Being Here

In the 1990s the ‘being-here’ perspective on presence design is initially overshadowed by the many commercial promises of technology to create time and place independent connections and communities. The possibilities of the new technologies are also, however, explored in less commercial settings aimed to contribute to local communities.

Felsenstein’s Community Memory project in San Francisco, the Domesday project in the UK, Geocities in the USA and for example the Digital City of Amsterdam, facilitate thousands of people to explore and co-design online experiences in the emerging digital culture at the time (Castells 2001). The quest in these initiatives was to create added value by using ICT technologies for local community involvement. The challenge was and is to make the ‘being there’ of relevance to the ‘being here’.
This is also the perspective taken by Gullstrom in which the influence of framing in architecture leads to the basis for new architectures for presence in which other places through elaborate visual perspectives, with or without the use of technology, are made present as ‘being-here’ (Gullstrom 2010).
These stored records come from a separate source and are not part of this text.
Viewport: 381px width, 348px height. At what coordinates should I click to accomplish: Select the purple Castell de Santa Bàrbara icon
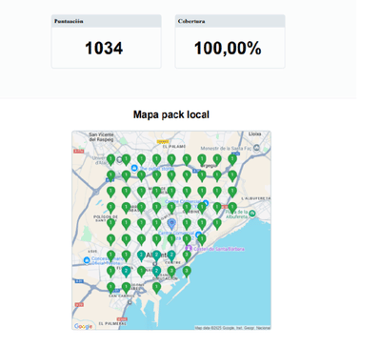pyautogui.click(x=189, y=249)
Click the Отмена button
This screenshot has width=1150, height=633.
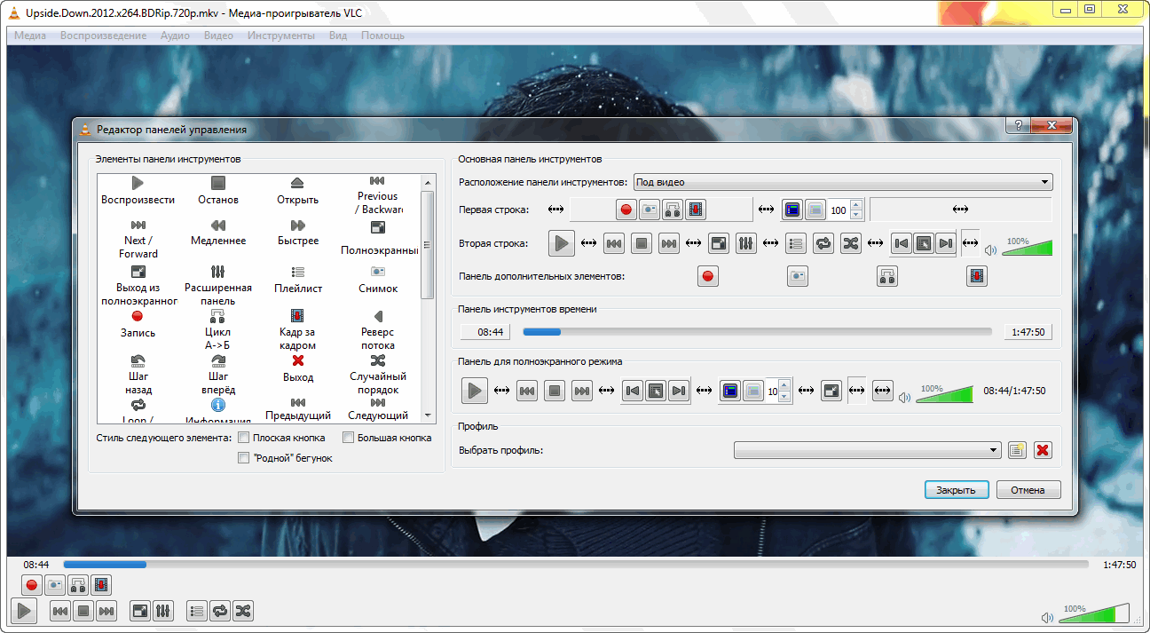click(x=1028, y=490)
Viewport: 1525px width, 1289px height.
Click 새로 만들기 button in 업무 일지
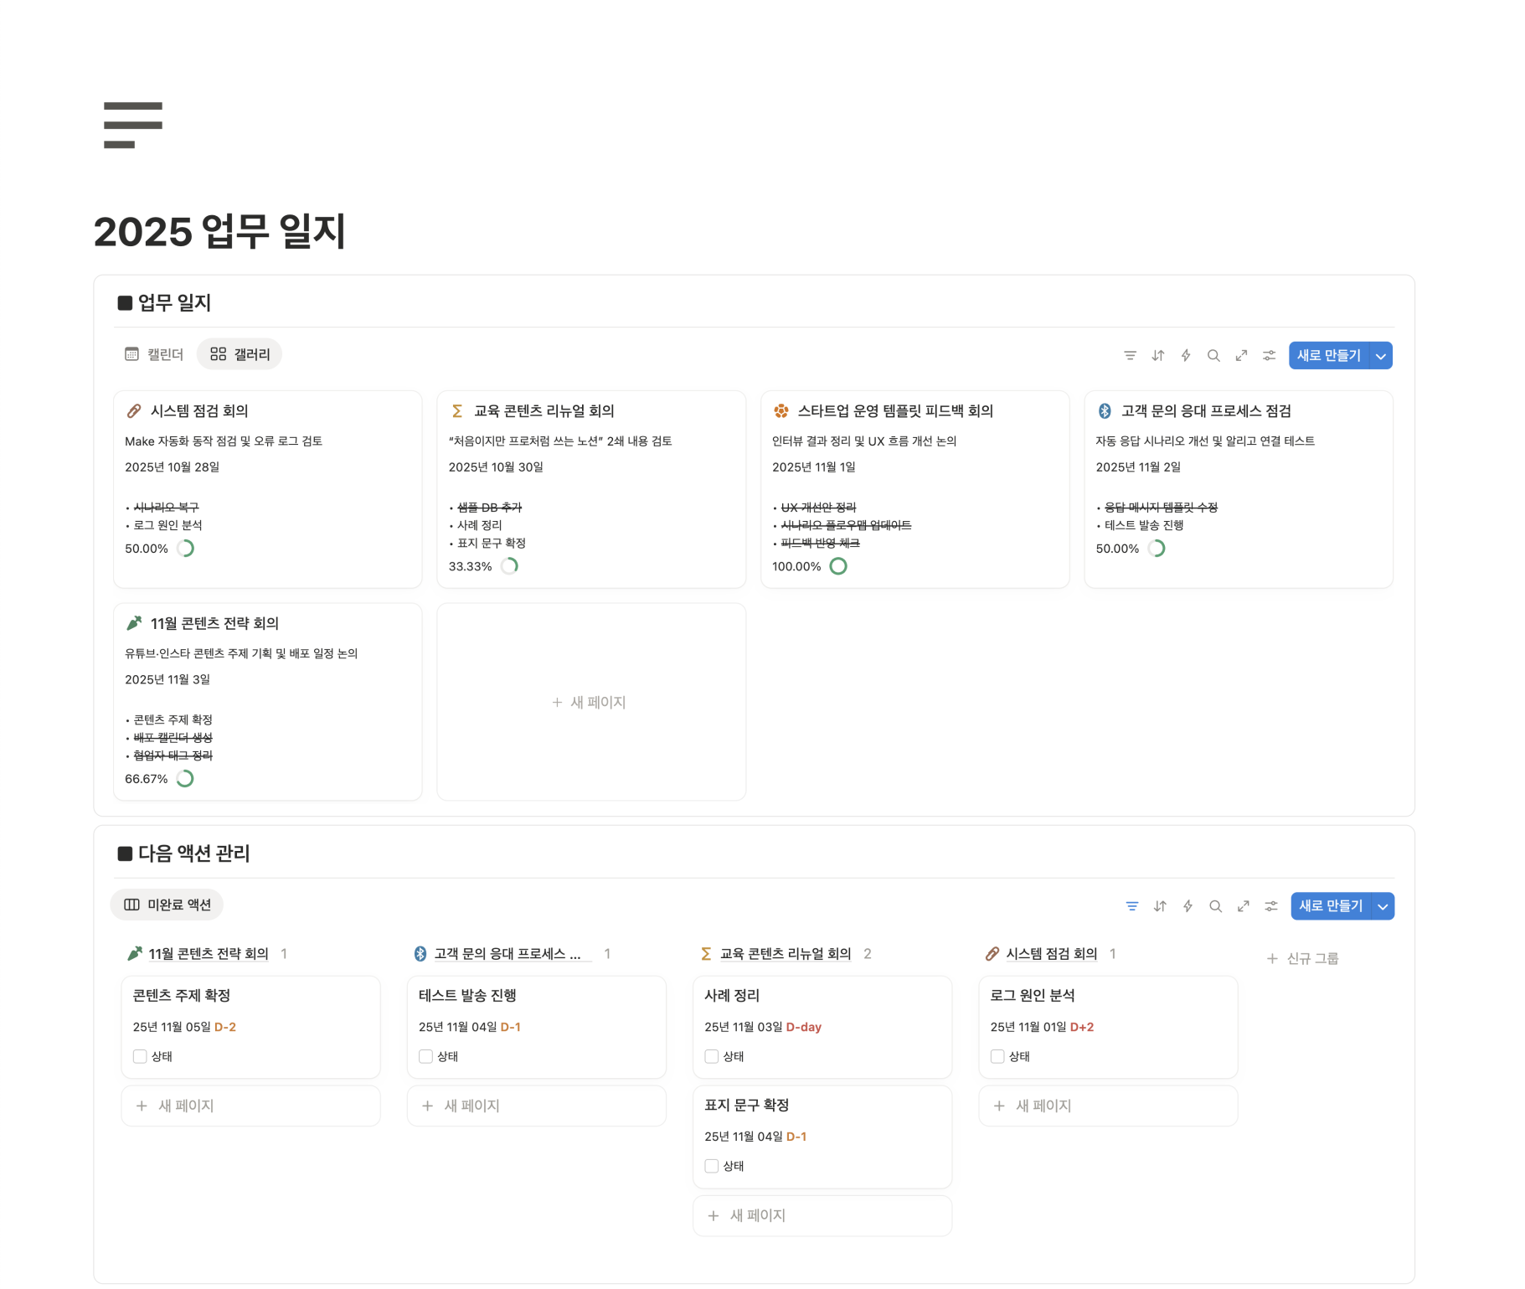1328,356
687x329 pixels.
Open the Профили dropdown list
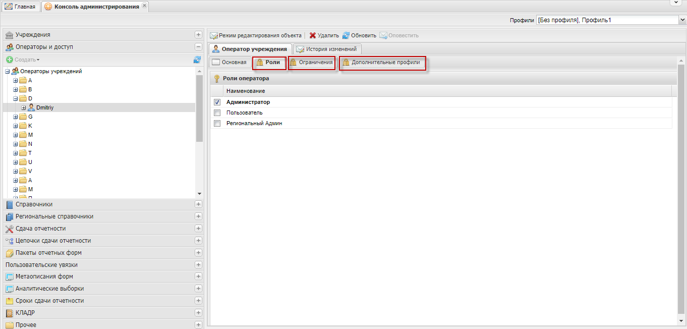click(682, 20)
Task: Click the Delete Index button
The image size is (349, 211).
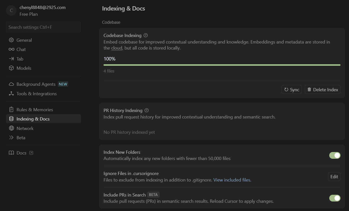Action: pos(322,90)

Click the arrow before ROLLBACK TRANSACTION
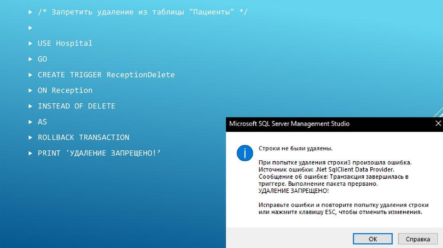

In 2007 Nevejan claims there is a direct relation between design for presence and design for trust in the emerging network society in which on- and offline realities merge in which ultimately the ‘being-here’ is distinct (Nevejan 2007). Mediated presence contributes to language and concepts we as people share, but natural presence, the being-here, is distinct because it holds the ethical dimension of an individual life. The physical steering towards well-being and survival is distinct for our individual lives and is distinct from how we touch each others lives, as discussed below. In pain we respond different to our environment than when we are healthy and fit. When being in each other’s physical presence, we can literally care for each other. When in conflict, physical presence allows for more expression in both aggression and compassion. Communication with others, who have other perceptions and convictions, has more bandwidth in natural presence than in mediated presence. This is a reason why project teams at the beginning and at the end of a project often come together in real life. Then they can ask “What is good to do?” and “Is it good what we do?”.